Baltasar Garzón

Inhabilitación del juez Baltasar Garzón fue "arbitraría": ONU

La justicia española enjuició y separó de la carrera judicial a Garzón por prevaricación, al ordenar a la policía intervenir conversaciones de los involucrados en Gürtel, la macro-causa de corrupción política que implica al Partido Popular en España.
jueves, 26 de agosto de 2021

MADRID (apro).- El Comité de Derechos Humanos de la ONU emitió un dictamen que respalda al exjuez Baltasar Garzón en su demanda contra España, porque sus derechos fueron vulnerados y por la falta de imparcialidad en el proceso judicial que lo inhabilitó durante 11 años en 2012.

La justicia española enjuició y separó de la carrera judicial a Garzón por prevaricación, al ordenar a la policía intervenir conversaciones de los involucrados en Gürtel, la macro-causa de corrupción política que implica al Partido Popular en España, con sus abogados, ante la sospecha de la continuación de transferencias de montos de la corrupción por parte de los cabecillas desde la prisión.

Otro caso que influyó en la ofensiva contra Garzón desde las instancias del Poder Judicial español, fue la apertura de una investigación del entonces magistrado de la Audiencias Nacional por delitos de lesa humanidad cometidos durante la dictadura franquista, lo que provocó una airada reacción desde los sectores más conservadores y franquistas que aún prevalecen en España.

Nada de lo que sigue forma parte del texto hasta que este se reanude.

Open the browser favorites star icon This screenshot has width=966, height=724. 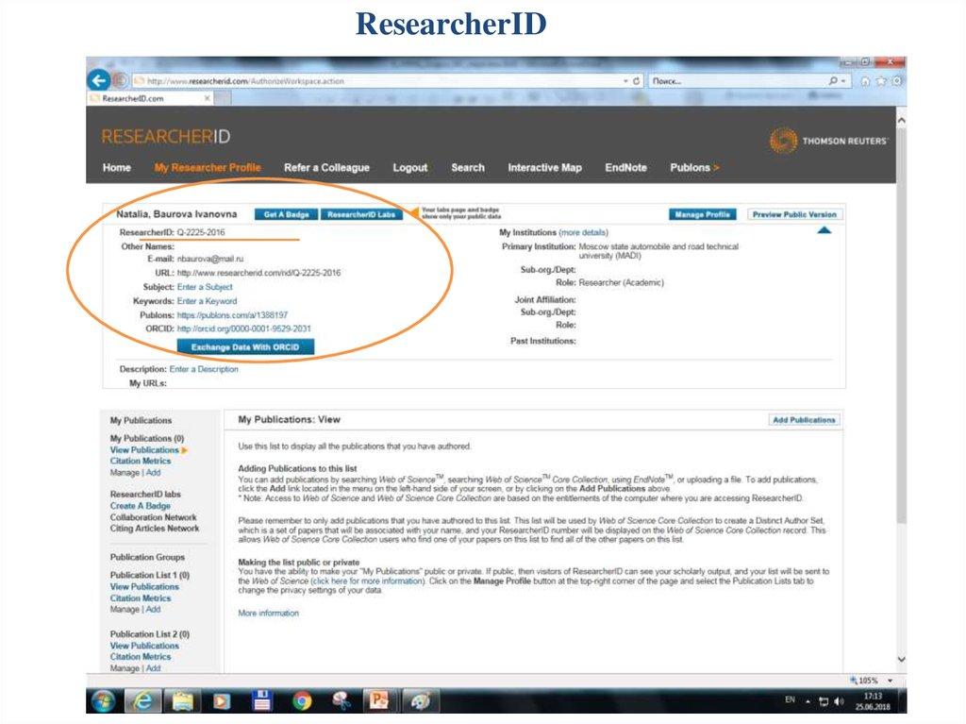click(x=880, y=81)
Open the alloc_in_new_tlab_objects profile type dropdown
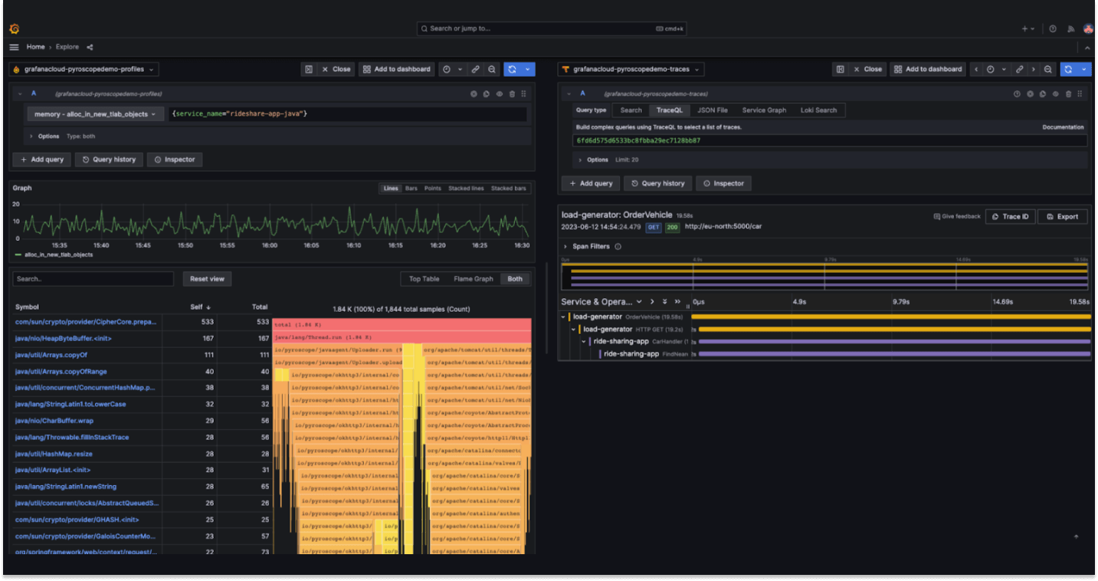Viewport: 1098px width, 581px height. point(93,113)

El comité de la ONU considera “arbitraria e imprevisible” la condena impuesta a Garzón por el Tribunal Supremo español.

La condena por prevaricación por el caso Gürtel no se basó “en provisiones suficientemente explícitas, claras y precisas que definan con exactitud la conducta prohibida” por el pacto de Derechos Civiles y Políticos.

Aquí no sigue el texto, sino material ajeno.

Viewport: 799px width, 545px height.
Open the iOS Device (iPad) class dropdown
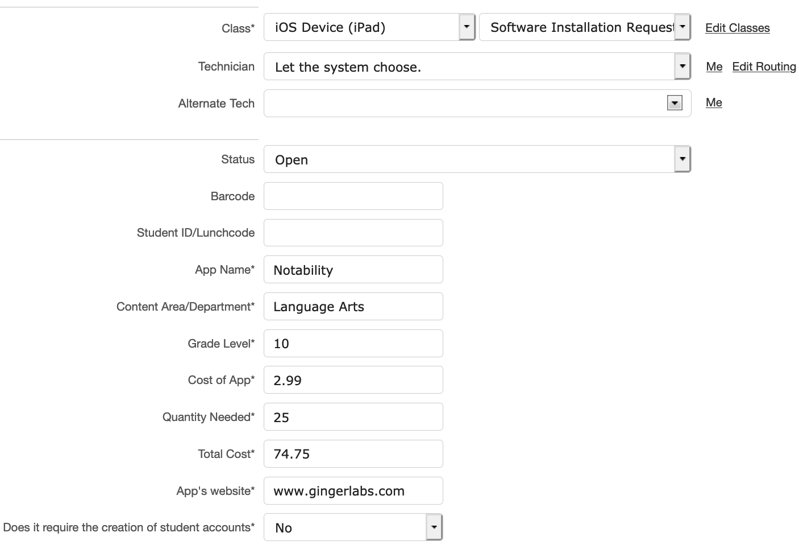466,27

Por dicho acuerdo es que la ONU concluye que España debe resarcir a Garzón por el daño infligido.

“El Estado parte tiene la obligación de proporcionar al autor un recurso efectivo. Ello requiere una reparación integral a los individuos cuyos derechos hayan sido violados”, señala el dictamen al que Apro tuvo acceso.

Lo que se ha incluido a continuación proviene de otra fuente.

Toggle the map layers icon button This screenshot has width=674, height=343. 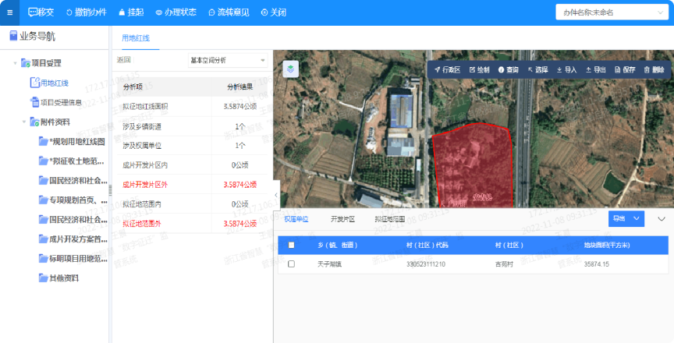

Este dictamen requiere a España a “una reparación integral a los individuos cuyos derechos hayan sido violados”. En primer caso, “el Estado parte tiene la obligación, `inter alia´, de borrar los antecedentes penales del autor y de proporcionarle una compensación adecuada por el daño sufrido”.

Asimismo, España tiene “la obligación” de adoptar medidas “para evitar que se cometan violaciones semejantes en el futuro”.

La ONU es dura en su dictamen con el Tribunal Supremo, que condenó a Baltasar Garzón, y que hoy es el tribunal más mediático porque por él han pasado alguno de los casos más controversiales, como el del proceso de independencia de Cataluña, entre otros.

Pone en duda la imparcialidad del tribunal en la sentencia contra Garzón. “Las dudas sobre la posible parcialidad de algunos de los jueces intervinientes”, apunta el documento.

Esta es la razón por la que argumenta y concluye que Baltasar Garzón no tuvo acceso “a un tribunal independiente e imparcial en los procesos seguidos en su contra en el marco de los casos Franquismo y Gürtel, que finalmente resultó en su condena penal y en la consiguiente pérdida definitiva de su cargo”, indica.

Por eso, considera que se violaron los derechos consagrados por el Pacto de Derechos Civiles y Políticos.

El comité de la ONU considera que el juez Garzón adoptó en la causa del franquismo “decisiones motivadas” y en las que no se observa “una mala conducta o incompetencia que pudiera justificar su incapacidad para el desempeño de sus funciones”.

Con relación al caso Gürtel el comité destaca que las escuchas entre los cabecillas de la trama corrupta y sus abogados ordenadas por Garzón habían sido solicitadas por la Policía y contaban con el aval del Ministerio Fiscal.

Durante el juicio contra Garzón, su defensa puso énfasis en el hecho de que los investigadores tenían la sospecha que los cabecillas de la trama de corrupción que implicaba al Partido Popular, seguían ordenando las transferencias internacionales de importantes montos de dinero desde paraísos fiscales para ocultarlos de la investigación.

El organismo de Naciones Unidas, entiende que aun en el caso de que el instructor hubiese interpretado erróneamente la jurisprudencia existente respecto a este tipo de intervenciones, su forma de actuar “no constituye una conducta o incompetencia grave que pudiera justificar su condena penal”.

Tras la condena, Garzón presentó su demanda el 31 de enero de 2016 y el dictamen es de julio de este año.

En sus libros y algunas colaboraciones periodísticas Baltasar Garzón denunciaba que, tras ocupar durante 22 años el juzgado de instrucción número 5 de la Audiencia nacional, fue “víctima de una persecución y represalias” por sus investigaciones sobre los crímenes del franquismo y del caso Gürtel.